Homosexual content. |
While the words “gay” and “queer” are old, their explicit
meaning of men who have sex with men is a fairly recent understanding by the
general public. The term “homosexual” in fact can be pinpointed to a date.
According to Salon.com: (http://www.salon.com/2012/01/22/the_invention_of_the_heterosexual/),
“Heterosexual” was actually coined in a letter at the same time as the word
“homosexual” [in 1869] by an Austro-Hungarian journalist named Károly Mária
Kertbeny. He created these words as part of his response to a piece of Prussian
legislation that made same-sex erotic behavior illegal, even in cases where the
identical act performed by a man and a woman would be considered legal. And he
was one of a couple of people who did a lot of writing, campaigning, and
pamphleteering to try to change legal opinion on that matter. He coined the
words “heterosexual” and “homosexual” in a really very clever bid to try to
equalize same-sex and different-sex. His intent was to suggest that there are
these two categories in which human beings could be sexual, that they were not
part of a hierarchy, and that they were just two different flavors of the same
thing.
“Gay” has been around quite a bit longer and leading a quiet
double life. For most of the last 400 years, many people believe
"gay" simply meant lighthearted or cheerful until homosexuals
redefined it. The truth is, the word has had a long secondary connotation of
sexual licentiousness. As early as 1637 the Oxford
English Dictionary gives one meaning as "addicted to social pleasures
and dissipations. Often euphemistically: Of loose and immoral life" —
whence, presumably, the term "gay blade." In the 1800s the term was
used to refer to female prostitutes, and to "gay it" meant "to
copulate." By 1935 the word "geycat" meant a homosexual boy. By 1955
"gay" had acquired its present meaning.
“Queer” entered the English language back in the 16th
century and generally meant strange, unusual, or out of alignment. The term
started to gain a connotation of sexual deviance by the late 19th century. For most of the 20th century,
"queer" was frequently used as a derogatory term for effeminate, gay
males. The LGBT community began to reclaim the term in the 1990s. One of the
first usages was the ACT-UP spinoff, Queer Nation.
The following is not a definitive list of terms, and I don’t
claim that the definitions are all correct or perfect. The majority of the
words on my list come from books I have read as well as from various online
content and an occasional film or play I’ve seen. Most of the definitions and
histories I mention come from Wikipedia. Nevertheless, it is a very fascinating
group of words and history.

|---|

§ Tasks
(a) Rewrite the passage on homosexual content between "Homosexual content. |" and "pinpointed to a date.", inclusive, replacing "general public" with "wider public".
(b) Using the passage on homosexual content, say whether each statement agrees with it, and quote the words that decide: (i) The word "homosexual" was coined in 1869. (ii) The man who coined "homosexual" was a Prussian journalist. (iii) The LGBT community began to reclaim "queer" in the 1980s.

|---|

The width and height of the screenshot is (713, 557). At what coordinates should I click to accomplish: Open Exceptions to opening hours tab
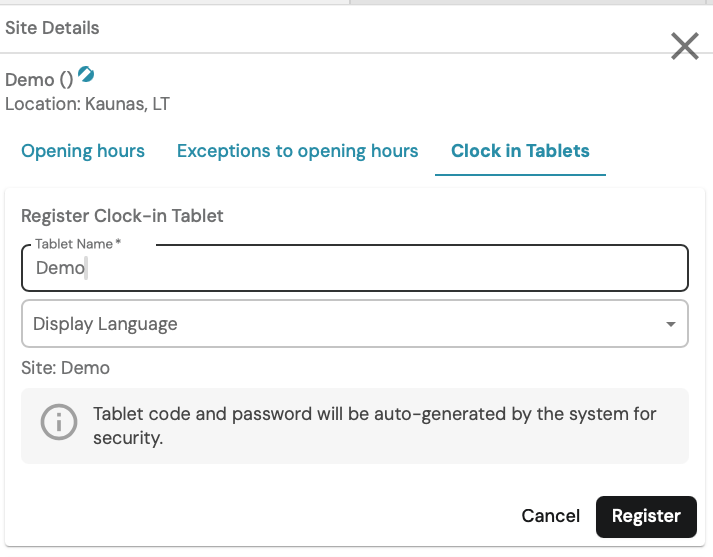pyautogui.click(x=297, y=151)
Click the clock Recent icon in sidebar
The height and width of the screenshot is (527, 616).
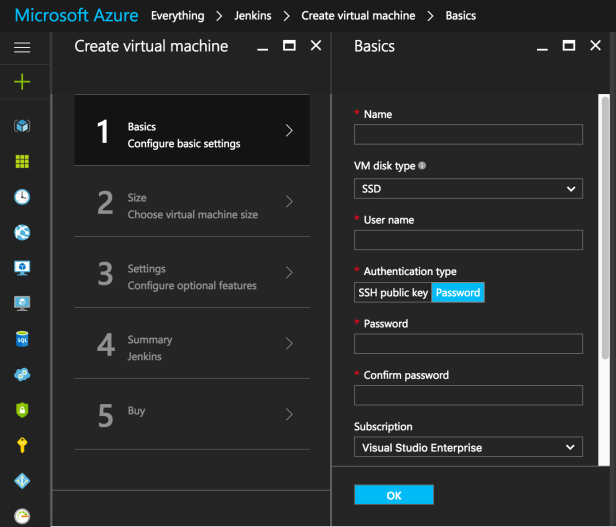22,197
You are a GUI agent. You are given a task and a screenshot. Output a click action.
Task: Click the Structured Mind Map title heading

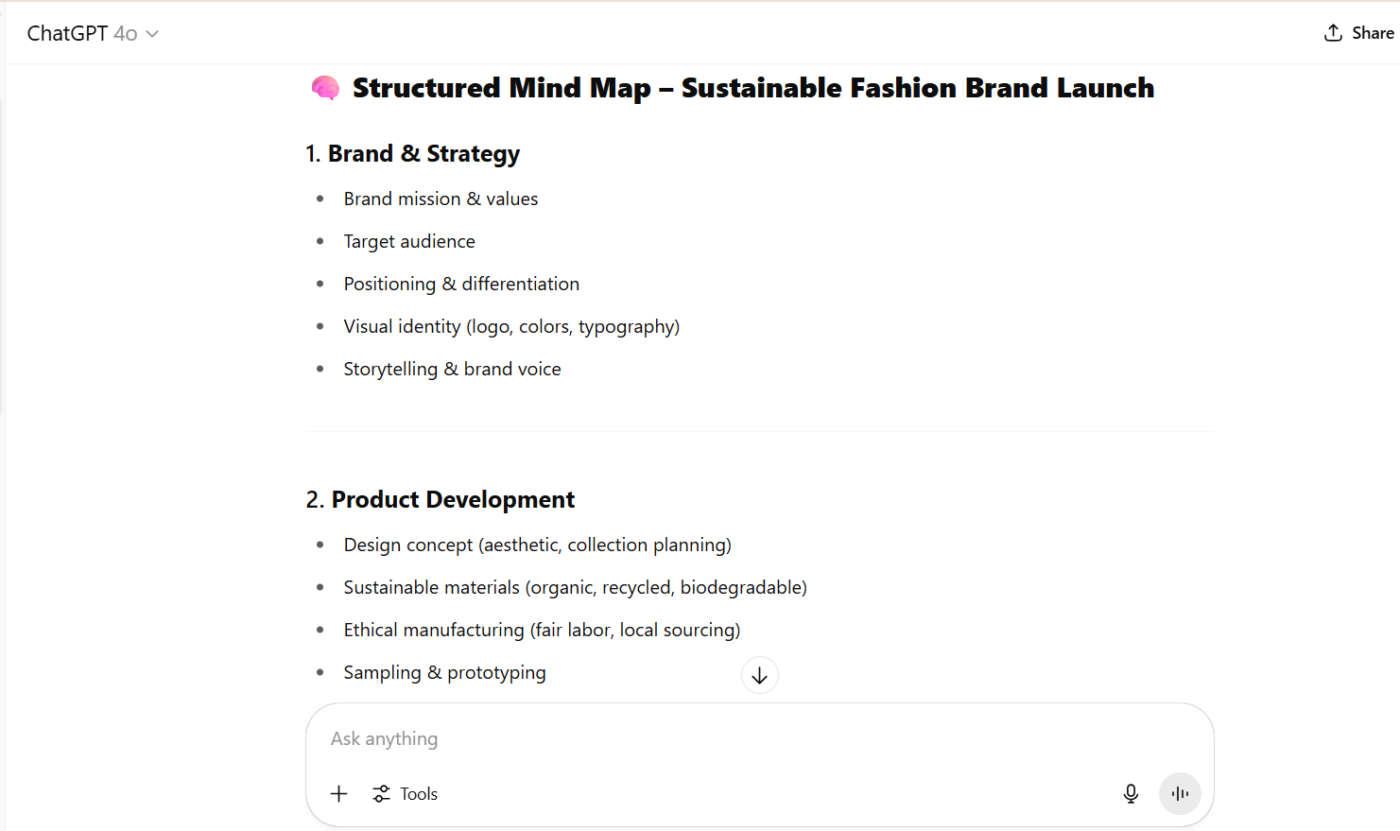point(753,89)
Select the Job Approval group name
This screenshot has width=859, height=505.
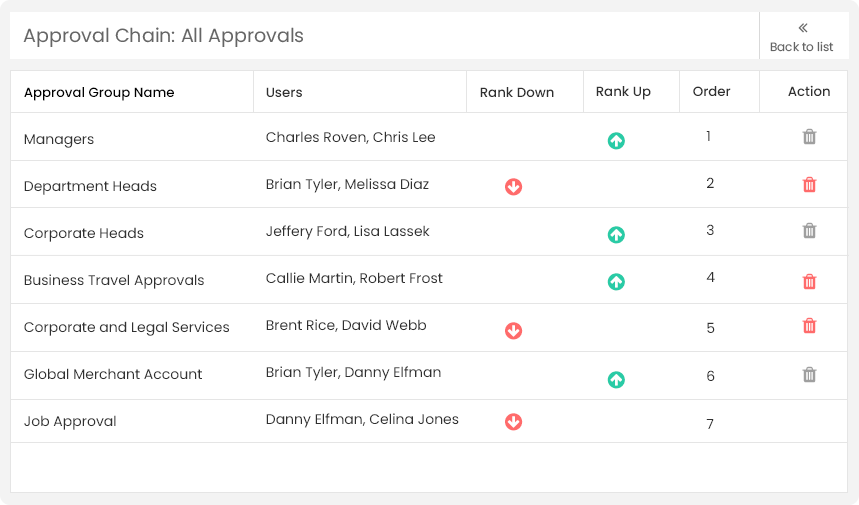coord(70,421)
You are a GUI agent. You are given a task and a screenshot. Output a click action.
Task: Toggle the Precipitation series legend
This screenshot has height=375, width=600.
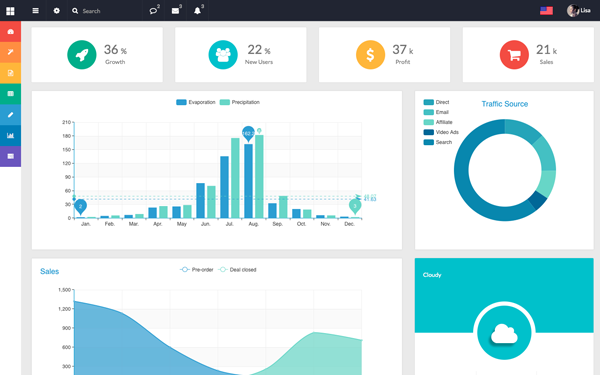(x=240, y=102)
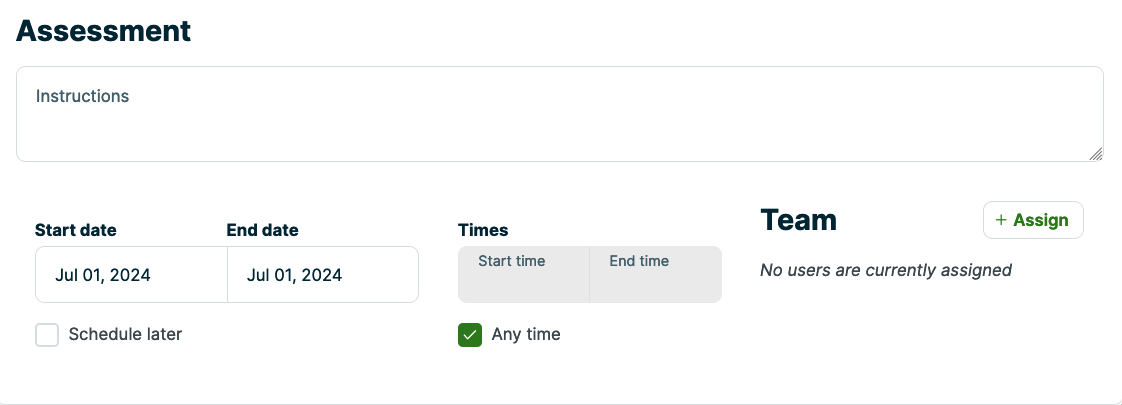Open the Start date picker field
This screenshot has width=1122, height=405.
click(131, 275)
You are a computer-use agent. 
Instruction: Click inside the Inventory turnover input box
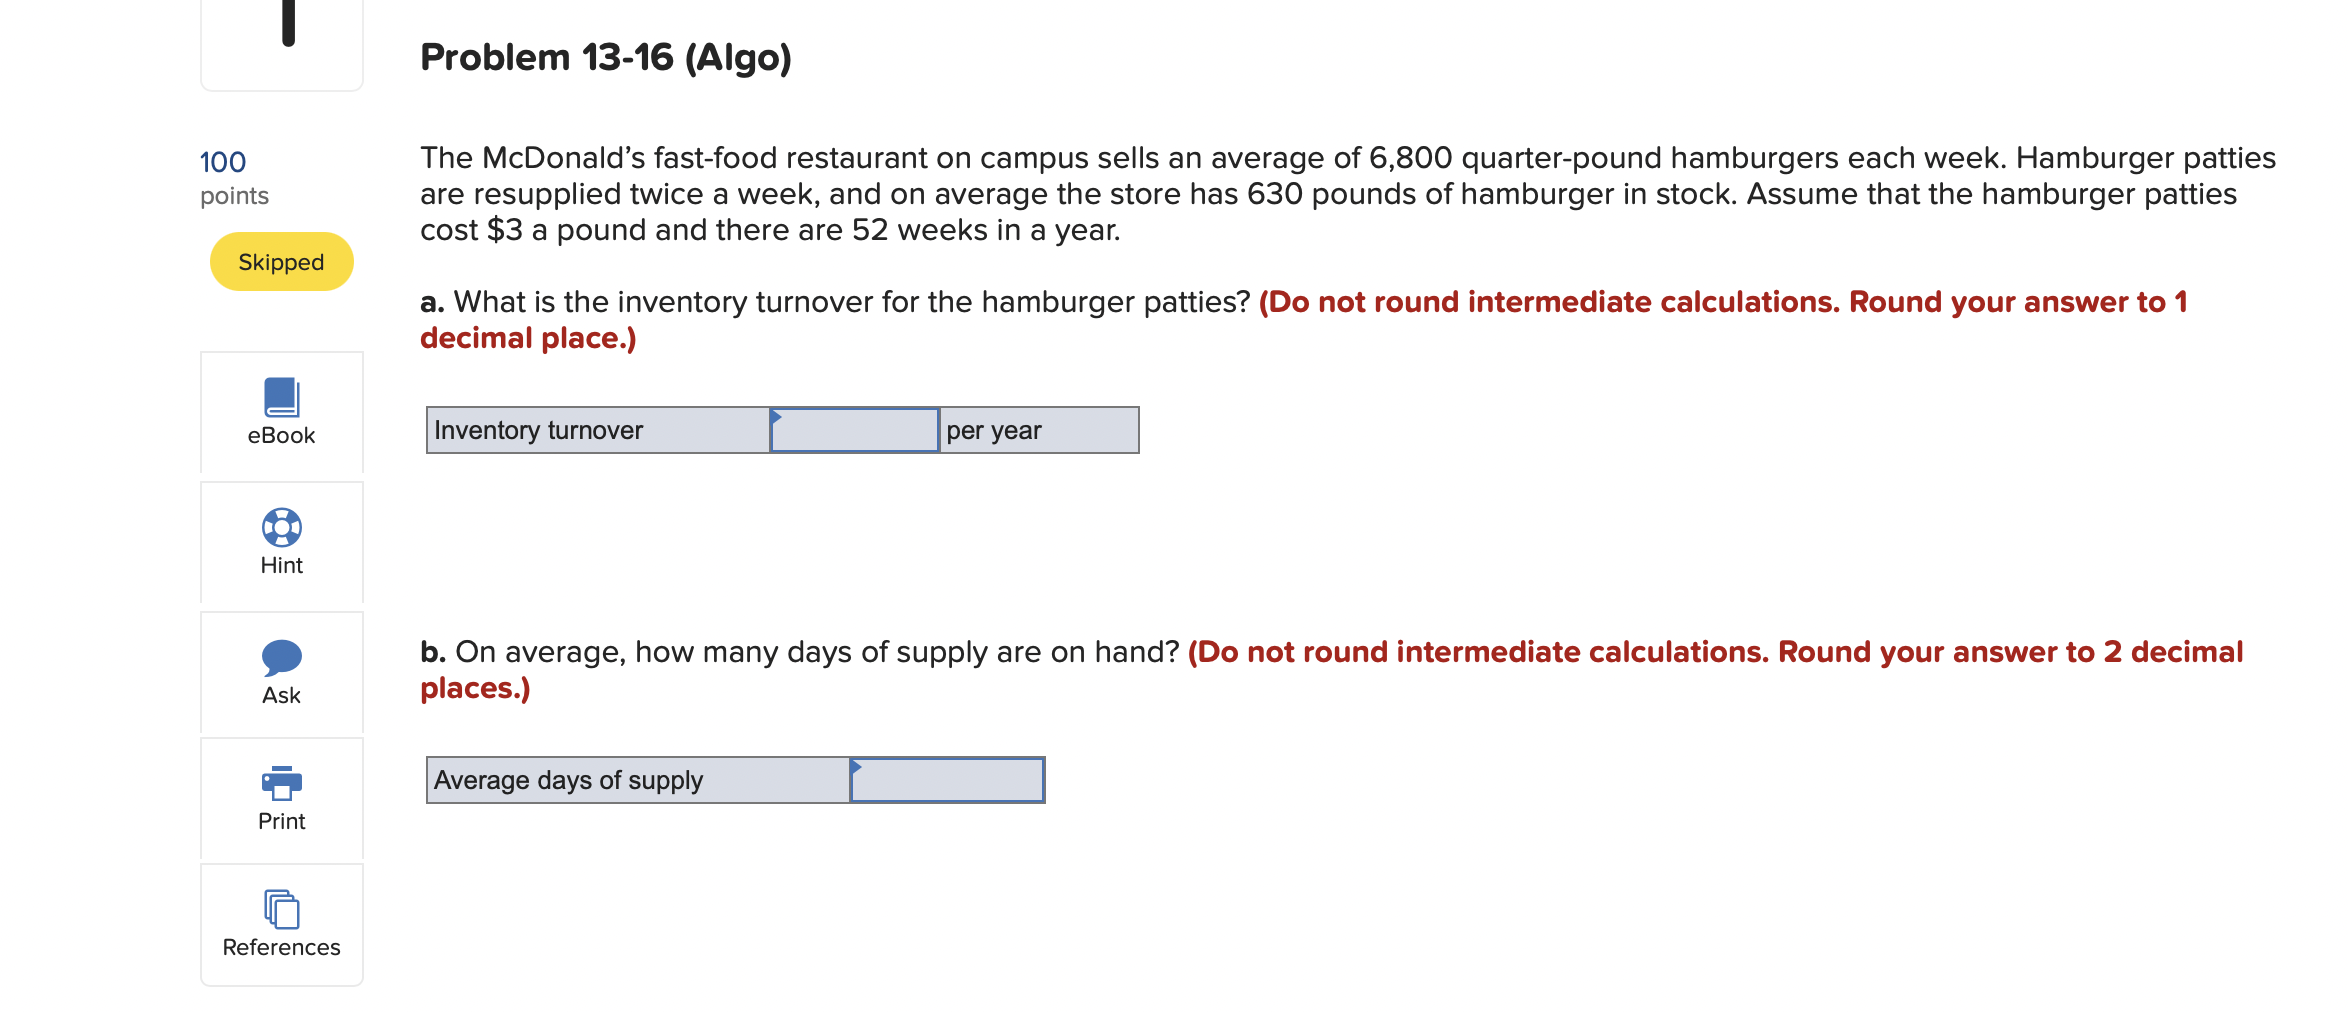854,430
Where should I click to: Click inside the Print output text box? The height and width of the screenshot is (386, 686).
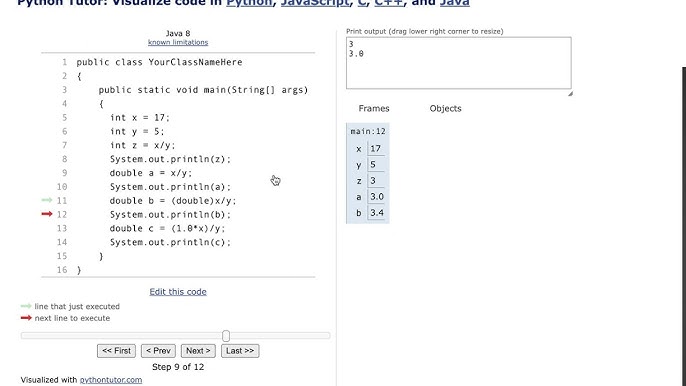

|---|

§ Problem solutions
(a)
Homosexual content. |
While the words “gay” and “queer” are old, their explicit
meaning of men who have sex with men is a fairly recent understanding by the
wider public. The term “homosexual” in fact can be pinpointed to a date.

(b)
(i) Yes: "“homosexual” [in 1869]"
(ii) No: "an Austro-Hungarian journalist"
(iii) No: "The LGBT community began to reclaim the term in the 1990s."